TASK REQUIREMENTS:
Copy the lines below exactly, starting with the first and finishing with the one holding "dyeing carpet stains professional"; do not copy the pictures.

DATA SHOWN:

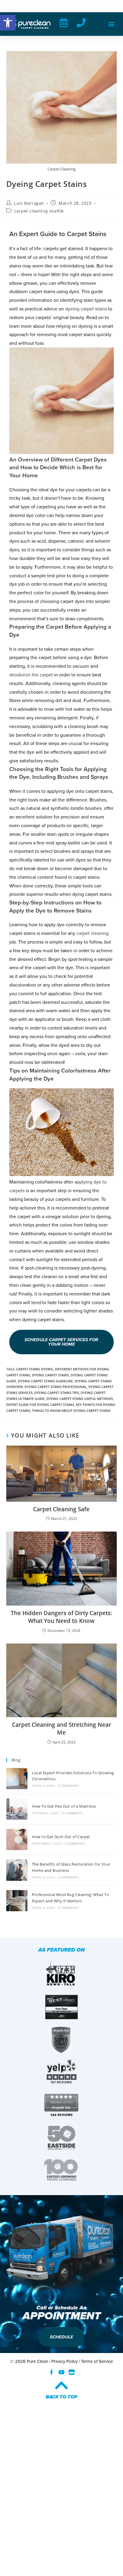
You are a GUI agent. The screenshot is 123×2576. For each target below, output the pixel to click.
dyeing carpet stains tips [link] (56, 1392)
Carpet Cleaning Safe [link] (61, 1509)
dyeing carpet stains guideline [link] (45, 1381)
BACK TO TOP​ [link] (61, 2396)
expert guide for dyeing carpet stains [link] (40, 1404)
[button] (111, 24)
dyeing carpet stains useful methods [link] (79, 1398)
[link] (8, 22)
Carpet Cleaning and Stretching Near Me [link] (61, 1729)
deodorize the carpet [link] (31, 674)
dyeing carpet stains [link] (86, 308)
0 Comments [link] (68, 1785)
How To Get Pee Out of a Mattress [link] (64, 1806)
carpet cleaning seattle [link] (39, 211)
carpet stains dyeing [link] (34, 1369)
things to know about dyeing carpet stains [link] (71, 1410)
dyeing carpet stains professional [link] (55, 1386)
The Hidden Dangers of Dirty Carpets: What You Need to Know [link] (61, 1617)
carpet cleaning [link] (92, 933)
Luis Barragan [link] (29, 203)
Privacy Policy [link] (64, 2361)
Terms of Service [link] (97, 2361)
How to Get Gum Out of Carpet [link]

PROBLEM SOLUTION:
You are a GUI agent. The screenshot is 123×2576. For each target below, output the pixel to click.
dyeing carpet stains tips [link] (56, 1392)
Carpet Cleaning Safe [link] (61, 1509)
dyeing carpet stains guideline [link] (45, 1381)
BACK TO TOP​ [link] (61, 2396)
expert guide for dyeing carpet stains [link] (40, 1404)
[button] (111, 24)
dyeing carpet stains useful methods [link] (79, 1398)
[link] (8, 22)
Carpet Cleaning and Stretching Near Me [link] (61, 1729)
deodorize the carpet [link] (31, 674)
dyeing carpet stains [link] (86, 308)
0 Comments [link] (68, 1785)
How To Get Pee Out of a Mattress [link] (64, 1806)
carpet cleaning seattle [link] (39, 211)
carpet stains dyeing [link] (34, 1369)
things to know about dyeing carpet stains [link] (71, 1410)
dyeing carpet stains professional [link] (55, 1386)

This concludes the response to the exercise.